Many branded makers like Shinco in East China's Jiangsu Province had to significantly cut investment and turned the focus to its own disc players and even TV sets.

Trying to help those companies paying royalties and to provide more services, Philips started a new licensing system called Veeza, which is only applied in the trade for recordable disc. But Veeza encountered strong resistance from manufacturers in Taiwan Province since it was launched at the beginning of 2006.

The combined disc production by Taiwan and the Chinese mainland accounts up to about 80 percent of the world market. The turning point came last fall when Ritec, followed by CMC, the two leading disc producers in the world, accepted the new licensing system.

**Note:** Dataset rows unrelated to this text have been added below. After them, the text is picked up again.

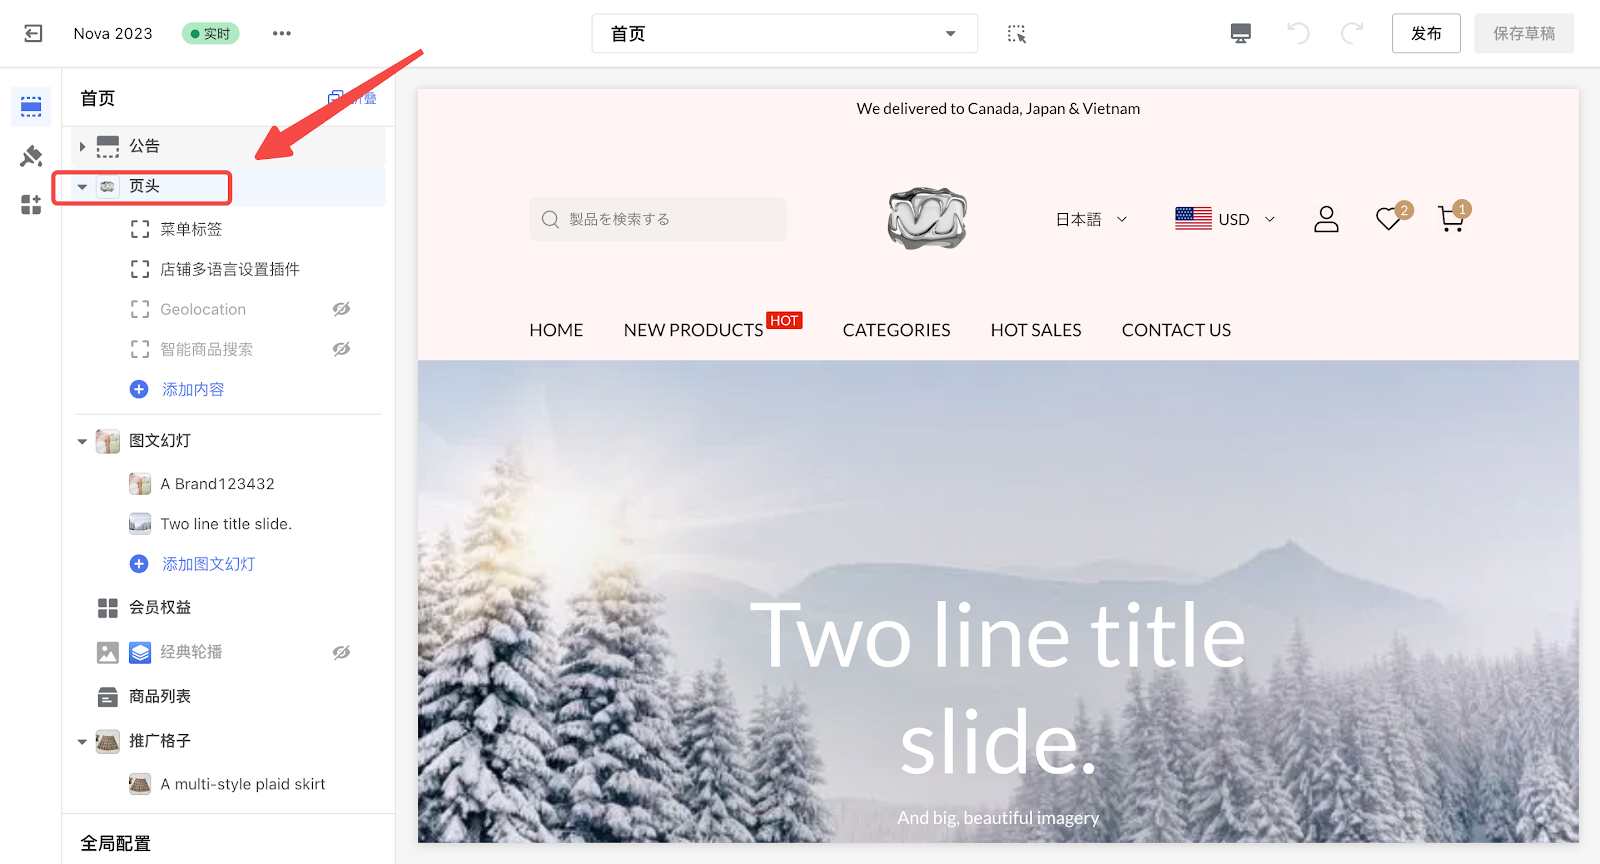Collapse the 图文幻灯 section
Viewport: 1600px width, 864px height.
(82, 441)
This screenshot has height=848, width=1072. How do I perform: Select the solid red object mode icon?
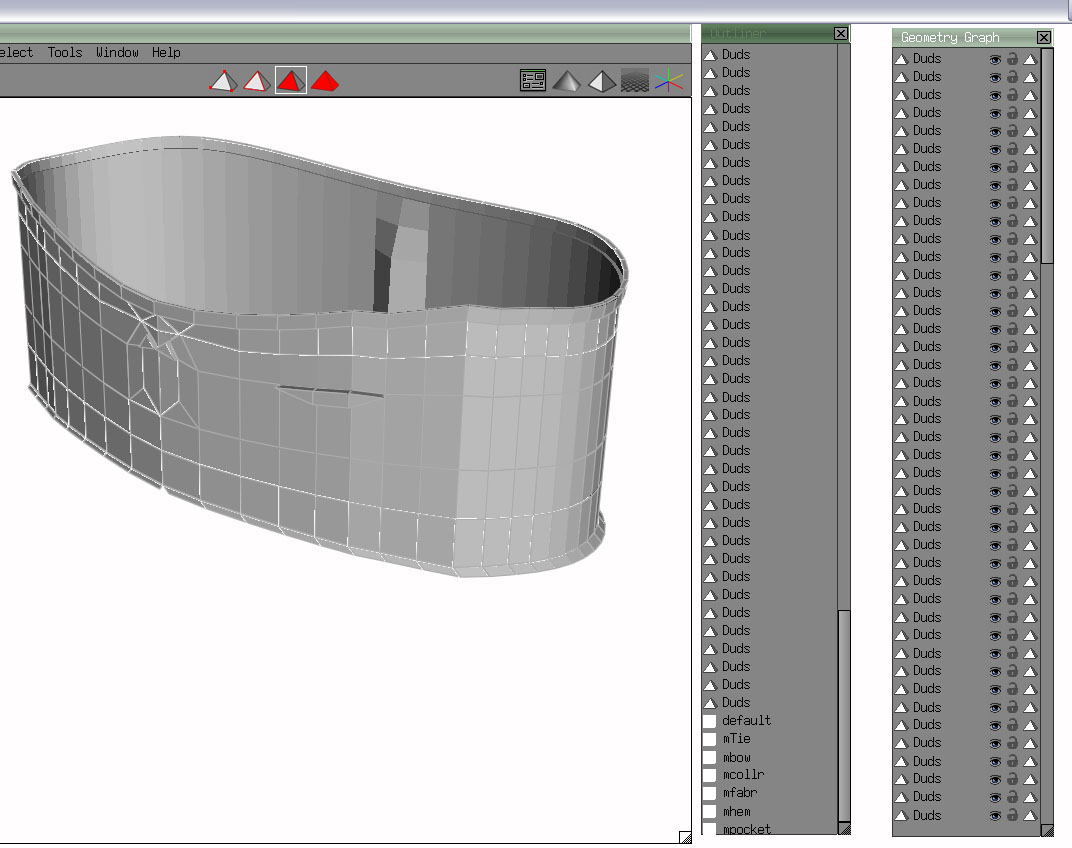point(325,81)
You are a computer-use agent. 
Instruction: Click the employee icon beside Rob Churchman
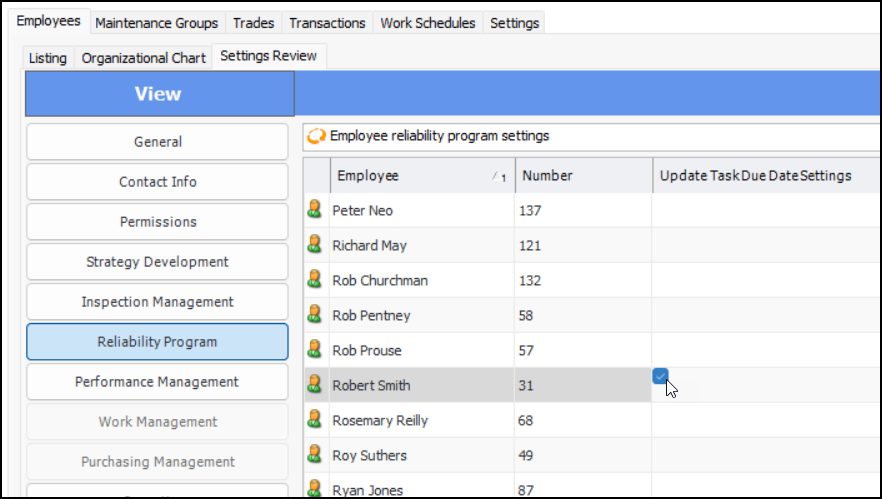coord(315,280)
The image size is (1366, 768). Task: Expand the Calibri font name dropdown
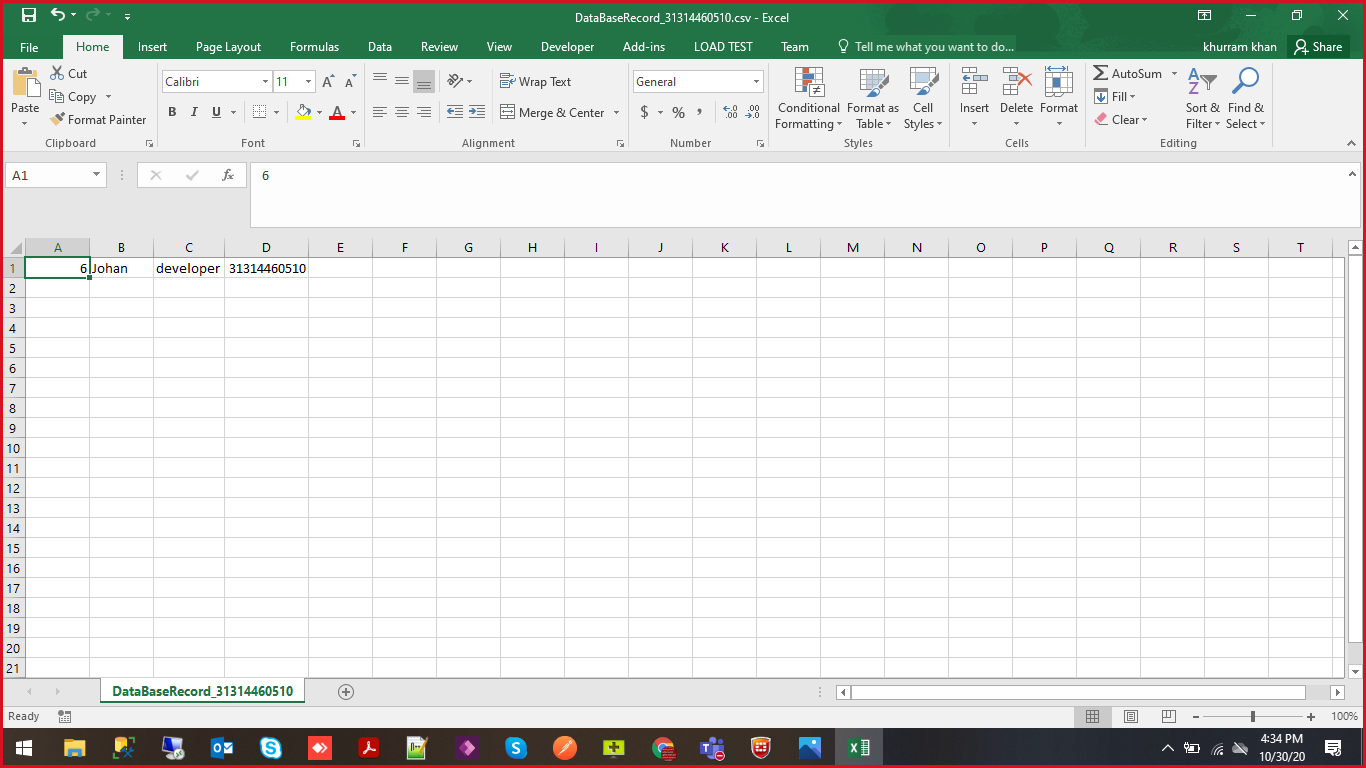tap(265, 82)
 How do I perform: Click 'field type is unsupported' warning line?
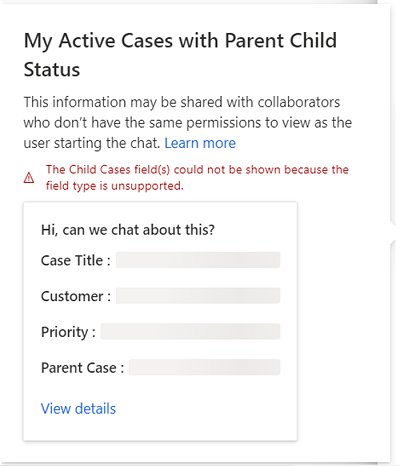tap(115, 186)
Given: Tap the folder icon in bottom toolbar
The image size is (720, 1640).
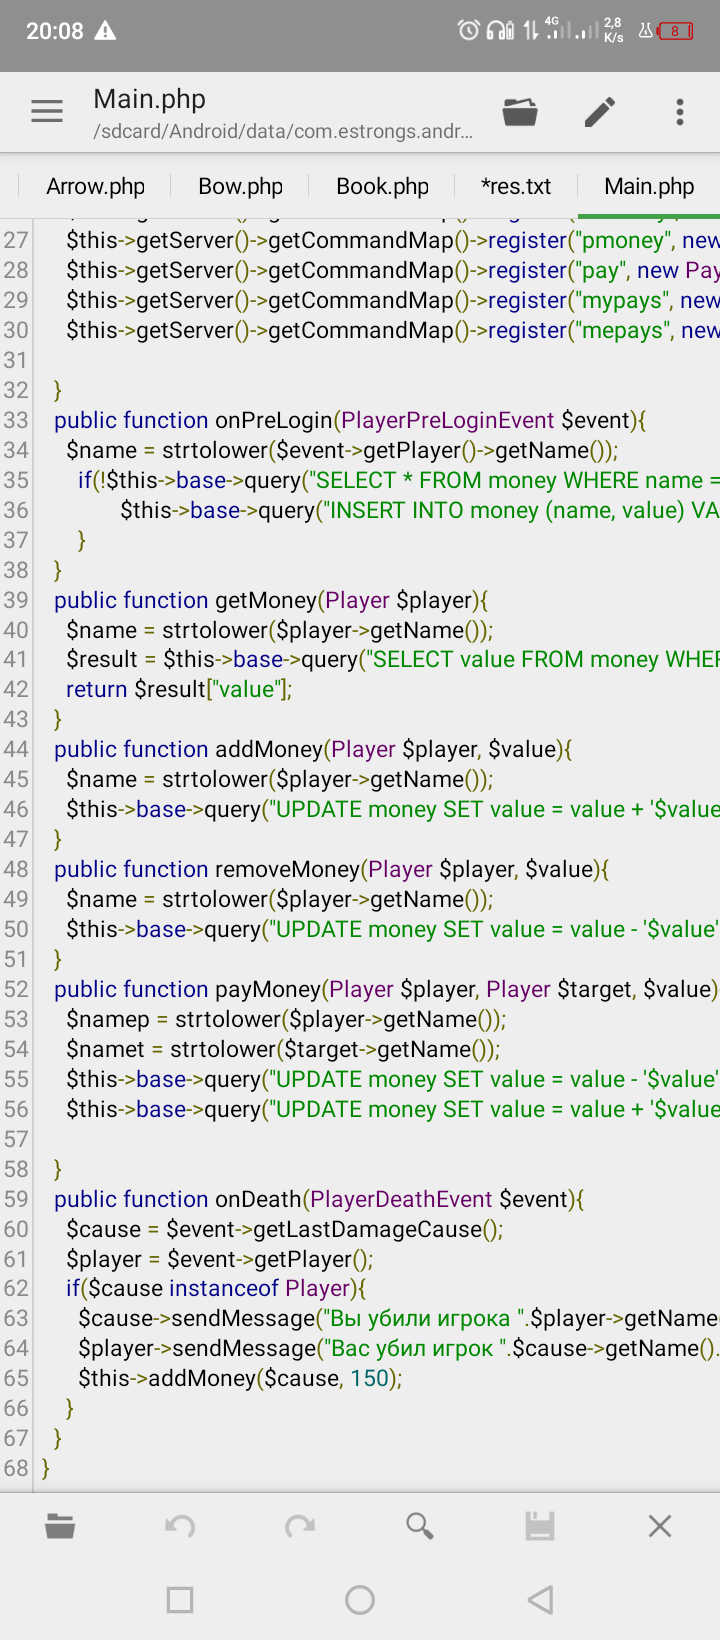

"Not easy, but you have to keep communications with your stakeholders," says Peters. "As long as we believe that it is good for the whole industry, we will pursue it with persistency even though we have suffered from being misunderstood."

Encouraging domestic companies to innovate and build their own IPR system will increase their competitiveness and help build an awareness to respect IPRs, analysts say.

Tian Yujing, a TV technology expert with China Electronics Technology Corp, said in an earlier seminar that Chinese manufactures face serious trouble with royalties because the development model of the industries is wrong and the royalty collection system is faulty.

"A frequently seen situation now is that a domestic company innovates and many other firms just take the innovation and use it in their own products, paying nothing," she says.

"Only when you create an atmosphere to respect others' intellectual properties, will companies continue to invest in IPRs."

However, IP rights should be balanced. The advantages in DVD technologies put Philips under the suspicion of market monopoly. The story came to light when one of its patents was challenged by five Chinese IPR professors. The year-long case has drawn much attention in IPR circles and the DVD industry, and ended in peace in December.

"Since both sides share one common goal to improve the IPR system in China and help the industry grow through healthy market competition, there is no better solution for both sides than settling the dispute in peace," says Peters.